TheRaven64's activity in the archive.

Stories
0
Comments
32,964
First seen
Last seen
Profile
(view on slashdot.org)

Comments · 32,964

  1. Re:*BSDs are rendering Linux irrelevant. on OpenBSD 6.2 Released (openbsd.org) · · Score: 2

    So, bhyve, Xen, and VirtualBox aren't legit, what is by your standards?

  2. Re:Some notes on branch prediction vs conditional on Linux Now Has its First Open Source RISC-V Processor (designnews.com) · · Score: 1

    However, if you are aiming for high-end systems conditional move may not be that big of a deal. See for example the following analysis from Linus Torvalds regarding cmov

    The problem with Torvalds' analysis (which is otherwise pretty good and worth reading) is that it only looks at local effects. The problem with branches is not that they're individually expensive, it's that each one makes all of them slightly more expensive. A toy branch predictor is basically a record of what happened at each branch, to hint what to do next time. Modern predictors use a variety of different strategies (normally in parallel) with local state stored in something like a hash table and global state shared with all branch locations. If the branch that you've added happens to hit the same table entry as another, then it may cause mispredictions elsewhere. This is horrible to try to model, because you have a performance cliff that moves depending on code layout (which is part of the reason why randomising the order of functions in a program can have around a 20% impact on performance).

    The probability of misses increases based on branch density. Short branches have another issue, which is that typical superscalar processors don't make per-instruction predictions, they make predictions per fetch granule. If you have an 4-way superscalar processor, then you get one prediction for each 4 instructions. If you have two branches in there, then they'll be predicted together. This means that you really don't want a short branch immediately followed by another branch (or following a not-taken branch) unless you're really careful about alignment.

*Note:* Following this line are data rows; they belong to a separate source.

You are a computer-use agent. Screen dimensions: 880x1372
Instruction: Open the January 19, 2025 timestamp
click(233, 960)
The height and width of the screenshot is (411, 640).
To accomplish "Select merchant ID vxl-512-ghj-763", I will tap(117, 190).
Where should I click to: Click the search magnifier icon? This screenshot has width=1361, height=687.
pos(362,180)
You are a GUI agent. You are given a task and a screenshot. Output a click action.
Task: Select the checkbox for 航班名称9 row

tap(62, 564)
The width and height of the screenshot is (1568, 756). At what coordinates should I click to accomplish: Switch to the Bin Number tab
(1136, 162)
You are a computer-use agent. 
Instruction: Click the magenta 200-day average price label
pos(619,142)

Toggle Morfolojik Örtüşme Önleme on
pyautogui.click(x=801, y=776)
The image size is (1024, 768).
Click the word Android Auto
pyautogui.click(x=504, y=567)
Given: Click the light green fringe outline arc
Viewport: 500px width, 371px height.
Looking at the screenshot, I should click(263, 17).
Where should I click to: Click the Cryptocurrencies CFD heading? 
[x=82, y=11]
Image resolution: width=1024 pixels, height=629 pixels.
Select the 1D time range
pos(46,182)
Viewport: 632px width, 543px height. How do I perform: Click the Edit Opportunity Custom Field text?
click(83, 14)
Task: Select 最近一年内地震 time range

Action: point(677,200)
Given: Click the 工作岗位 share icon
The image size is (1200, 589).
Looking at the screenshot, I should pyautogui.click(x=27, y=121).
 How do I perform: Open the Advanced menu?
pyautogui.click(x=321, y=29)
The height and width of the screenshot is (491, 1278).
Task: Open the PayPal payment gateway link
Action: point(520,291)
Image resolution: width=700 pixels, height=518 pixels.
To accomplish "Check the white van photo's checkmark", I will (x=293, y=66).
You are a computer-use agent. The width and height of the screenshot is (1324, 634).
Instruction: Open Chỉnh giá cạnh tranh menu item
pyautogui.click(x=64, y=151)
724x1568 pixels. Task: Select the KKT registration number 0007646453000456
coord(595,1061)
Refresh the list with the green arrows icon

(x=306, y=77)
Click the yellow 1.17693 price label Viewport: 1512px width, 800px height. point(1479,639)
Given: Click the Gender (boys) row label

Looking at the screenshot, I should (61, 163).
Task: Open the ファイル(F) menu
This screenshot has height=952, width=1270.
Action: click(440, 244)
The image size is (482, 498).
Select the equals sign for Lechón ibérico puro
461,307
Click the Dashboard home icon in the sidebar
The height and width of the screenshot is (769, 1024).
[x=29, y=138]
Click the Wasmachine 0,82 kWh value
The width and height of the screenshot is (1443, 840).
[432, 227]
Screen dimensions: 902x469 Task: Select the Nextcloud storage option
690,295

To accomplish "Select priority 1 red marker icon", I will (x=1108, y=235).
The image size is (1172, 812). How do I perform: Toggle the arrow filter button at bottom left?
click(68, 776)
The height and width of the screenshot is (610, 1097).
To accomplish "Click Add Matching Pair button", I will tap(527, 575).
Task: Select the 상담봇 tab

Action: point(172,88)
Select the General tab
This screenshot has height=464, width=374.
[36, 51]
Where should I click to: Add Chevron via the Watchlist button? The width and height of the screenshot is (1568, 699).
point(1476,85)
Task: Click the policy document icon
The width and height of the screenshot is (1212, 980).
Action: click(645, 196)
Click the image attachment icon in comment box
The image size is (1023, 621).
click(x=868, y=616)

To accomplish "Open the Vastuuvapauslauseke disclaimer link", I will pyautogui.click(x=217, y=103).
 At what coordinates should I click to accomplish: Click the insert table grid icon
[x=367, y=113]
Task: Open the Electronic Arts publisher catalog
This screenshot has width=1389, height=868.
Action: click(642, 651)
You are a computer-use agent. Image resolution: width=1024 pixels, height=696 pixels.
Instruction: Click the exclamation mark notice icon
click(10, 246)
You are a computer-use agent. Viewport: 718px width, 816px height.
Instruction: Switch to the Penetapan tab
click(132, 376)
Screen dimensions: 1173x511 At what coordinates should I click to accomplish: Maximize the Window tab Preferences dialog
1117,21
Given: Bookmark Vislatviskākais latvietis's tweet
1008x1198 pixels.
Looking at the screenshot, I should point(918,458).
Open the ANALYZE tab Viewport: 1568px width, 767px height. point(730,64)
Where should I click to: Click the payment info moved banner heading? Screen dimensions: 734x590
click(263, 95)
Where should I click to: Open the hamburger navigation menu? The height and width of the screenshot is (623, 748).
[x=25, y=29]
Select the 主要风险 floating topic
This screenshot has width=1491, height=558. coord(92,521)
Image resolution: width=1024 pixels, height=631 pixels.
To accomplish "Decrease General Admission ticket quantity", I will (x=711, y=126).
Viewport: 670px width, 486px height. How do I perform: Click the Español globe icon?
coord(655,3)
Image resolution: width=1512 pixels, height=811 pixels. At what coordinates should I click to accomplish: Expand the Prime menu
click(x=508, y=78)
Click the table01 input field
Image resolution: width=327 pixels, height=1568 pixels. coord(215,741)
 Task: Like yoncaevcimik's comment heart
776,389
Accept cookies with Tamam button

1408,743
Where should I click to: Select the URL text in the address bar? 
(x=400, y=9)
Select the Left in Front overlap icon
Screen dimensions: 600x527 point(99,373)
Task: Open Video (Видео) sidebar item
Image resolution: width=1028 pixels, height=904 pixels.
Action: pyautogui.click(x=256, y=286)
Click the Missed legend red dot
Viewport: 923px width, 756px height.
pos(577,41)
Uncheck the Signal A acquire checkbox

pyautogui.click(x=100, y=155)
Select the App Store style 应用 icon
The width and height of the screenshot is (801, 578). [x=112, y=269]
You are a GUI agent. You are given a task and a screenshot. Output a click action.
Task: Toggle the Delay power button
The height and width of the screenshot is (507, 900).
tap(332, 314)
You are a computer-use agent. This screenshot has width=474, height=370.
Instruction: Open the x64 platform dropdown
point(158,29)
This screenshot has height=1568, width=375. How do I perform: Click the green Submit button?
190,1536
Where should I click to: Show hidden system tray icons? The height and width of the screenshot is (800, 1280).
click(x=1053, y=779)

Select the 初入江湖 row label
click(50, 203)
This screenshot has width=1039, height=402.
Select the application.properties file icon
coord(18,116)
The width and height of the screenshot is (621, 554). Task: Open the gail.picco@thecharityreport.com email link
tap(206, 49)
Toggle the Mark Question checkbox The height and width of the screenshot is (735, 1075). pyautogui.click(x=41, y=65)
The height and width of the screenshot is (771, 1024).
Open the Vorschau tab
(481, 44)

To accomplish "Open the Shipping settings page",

    Note that some processors have spectacularly bad implementations of either branch prediction or conditional moves. PowerPC is notorious for this, where the performance difference between the two representations varies hugely between different iterations by the same vendor (and more between vendors), so compiler tuning is almost impossible.

    If the ARM instruction set was designed today however it is likely that the designers would not go crazy with conditional execution since the bits could be better used for something else

    You can see this with ARMv8. Most of the predication is gone, there are basically just conditional moves (conditional select) and conditional branches. There was apparently a lot of argument about whether to allow conditional loads. These are very useful because most other conditional patterns can be reduced to a conditional move: calculate both sides and select the one that you wanted, but is the condition is 'pointer is not null' then you can't speculatively load and then decide not to take the trap. Another proposed alternative is to have a non-trapping load (i.e. one that returns zero if that load would trap), though this can be difficult in the presence of swapping (the processor doesn't know the difference between a not-present page and a not-present-now-but-can-be-swapped-in page).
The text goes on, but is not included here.